Measuring Travel Equity and Representativeness: Opportunities and Challenges of Using Smartphone- based Travel Survey in Dar es Salaam, Tanzania

TitleMeasuring Travel Equity and Representativeness: Opportunities and Challenges of Using Smartphone- based Travel Survey in Dar es Salaam, Tanzania
Publication TypeThesis
Year of Publication2017
AuthorsMenghan Li
Academic DepartmentDepartment of Urban Studies and Planning, Department of Civil and Environmental Engineering
DegreeMaster of City Planning, Master of Science in Transportation
Date Published06/2017
UniversityMassachusetts Institute of Technology
CityCambridge, MA
Thesis TypeMaster of City Planning, Master of Science in Transportation
Abstract

Dar es Salaam is one of numerous large cities in the developing countries facing tremendous development challenges: growing population, rapid urbanization and motorization, sprawled informal settlements, problematic informal transit operations, and poor and unequal infrastructure service. One major problem Dar faces in overcoming its mobility challenges is lack of quality data.
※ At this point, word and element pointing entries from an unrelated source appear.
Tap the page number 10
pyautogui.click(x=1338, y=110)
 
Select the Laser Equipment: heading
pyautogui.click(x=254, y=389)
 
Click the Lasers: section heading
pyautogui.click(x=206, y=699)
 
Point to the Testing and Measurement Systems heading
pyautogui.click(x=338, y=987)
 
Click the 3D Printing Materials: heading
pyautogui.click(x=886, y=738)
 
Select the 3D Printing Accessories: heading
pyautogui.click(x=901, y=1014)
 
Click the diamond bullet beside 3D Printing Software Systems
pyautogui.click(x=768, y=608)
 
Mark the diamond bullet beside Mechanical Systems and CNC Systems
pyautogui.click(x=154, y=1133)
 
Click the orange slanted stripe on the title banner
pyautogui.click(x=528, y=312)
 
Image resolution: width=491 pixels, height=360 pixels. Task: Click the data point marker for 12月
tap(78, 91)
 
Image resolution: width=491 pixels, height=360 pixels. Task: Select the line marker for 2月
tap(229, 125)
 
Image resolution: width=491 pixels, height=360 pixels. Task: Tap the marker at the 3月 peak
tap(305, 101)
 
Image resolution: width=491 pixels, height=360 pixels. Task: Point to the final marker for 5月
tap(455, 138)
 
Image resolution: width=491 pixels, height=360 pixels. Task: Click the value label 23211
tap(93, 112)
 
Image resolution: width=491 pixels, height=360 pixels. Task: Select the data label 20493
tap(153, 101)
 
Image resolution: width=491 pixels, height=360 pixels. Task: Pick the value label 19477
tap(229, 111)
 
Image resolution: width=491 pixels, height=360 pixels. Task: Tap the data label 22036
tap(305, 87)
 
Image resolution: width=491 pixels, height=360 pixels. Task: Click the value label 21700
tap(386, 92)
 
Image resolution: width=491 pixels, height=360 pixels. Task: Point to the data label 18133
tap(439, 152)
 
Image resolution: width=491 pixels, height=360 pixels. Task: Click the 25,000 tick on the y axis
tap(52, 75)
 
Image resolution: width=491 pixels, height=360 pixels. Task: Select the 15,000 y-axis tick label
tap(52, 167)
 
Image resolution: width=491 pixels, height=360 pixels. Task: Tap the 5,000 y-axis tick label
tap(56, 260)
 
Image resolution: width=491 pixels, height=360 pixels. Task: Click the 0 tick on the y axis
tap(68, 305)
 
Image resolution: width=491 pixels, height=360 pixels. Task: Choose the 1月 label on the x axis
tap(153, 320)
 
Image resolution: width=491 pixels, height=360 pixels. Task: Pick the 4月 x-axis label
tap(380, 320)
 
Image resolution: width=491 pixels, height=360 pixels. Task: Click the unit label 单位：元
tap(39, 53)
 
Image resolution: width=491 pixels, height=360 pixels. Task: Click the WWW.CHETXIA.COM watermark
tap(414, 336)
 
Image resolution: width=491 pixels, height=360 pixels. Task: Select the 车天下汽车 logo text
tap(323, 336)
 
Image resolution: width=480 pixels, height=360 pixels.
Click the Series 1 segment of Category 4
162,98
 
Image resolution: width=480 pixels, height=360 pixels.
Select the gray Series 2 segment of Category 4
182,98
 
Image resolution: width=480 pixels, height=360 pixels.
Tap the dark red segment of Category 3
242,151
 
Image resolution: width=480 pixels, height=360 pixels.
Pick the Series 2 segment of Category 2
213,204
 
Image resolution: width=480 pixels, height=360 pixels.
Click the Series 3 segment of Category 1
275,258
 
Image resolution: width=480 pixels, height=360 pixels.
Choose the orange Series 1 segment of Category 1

This thesis capitalizes upon a unique opportunity to demonstrate the potential value that mobile telephony presents for transportation planning purposes in Dar and other cities of the Global South. Based  on the smartphone-based travel survey data collected by the World Bank from 581 Dar residents for a 4-week period in November-December 2015, this thesis identifies travel patterns depicted by the data, analyzes the representativeness of participants, and demonstrates how the data can be used to help evaluate travel equity in the city. Although the pilot implementation reveals several technical and social challenges in adopting this data collection technology in the African context, it demonstrates promising opportunities in such technology. First, the high-resolution data suggest more precise representation of travel behaviors, compared to traditional paper-based surveys; the smartphone-based survey records higher trip rates, more work-related and private leisure trip-making, and more short-distance travel. Second, little observable bias exists in the likelihood of participation among different socio-demographic groups; except for people with fewer education years and who work for government, no significantly lower likelihood of participation is found among other socio-demographic attributes. Third, the richness of smartphone-based data makes it possible to operationalize new ways to systematically evaluate travel equity in the African city. The ellipse-measured monthly activity space and network-based daily activity space both suggest high travel inequity among participants in Dar. However, although accessibility is unequal (equality of welfare), it is the differences in willingness and ability to pay, rather than the differences in returns on travel welfare investment (equality of effectiveness), that lead to high inequity of travel welfare.  Overall,  this   thesis   can  help   guide  future  mobility  technology-based  data collection methods and facilitate the development of evidence-based smart and sustainable planning decisions for Dar and other rapidly developing regions.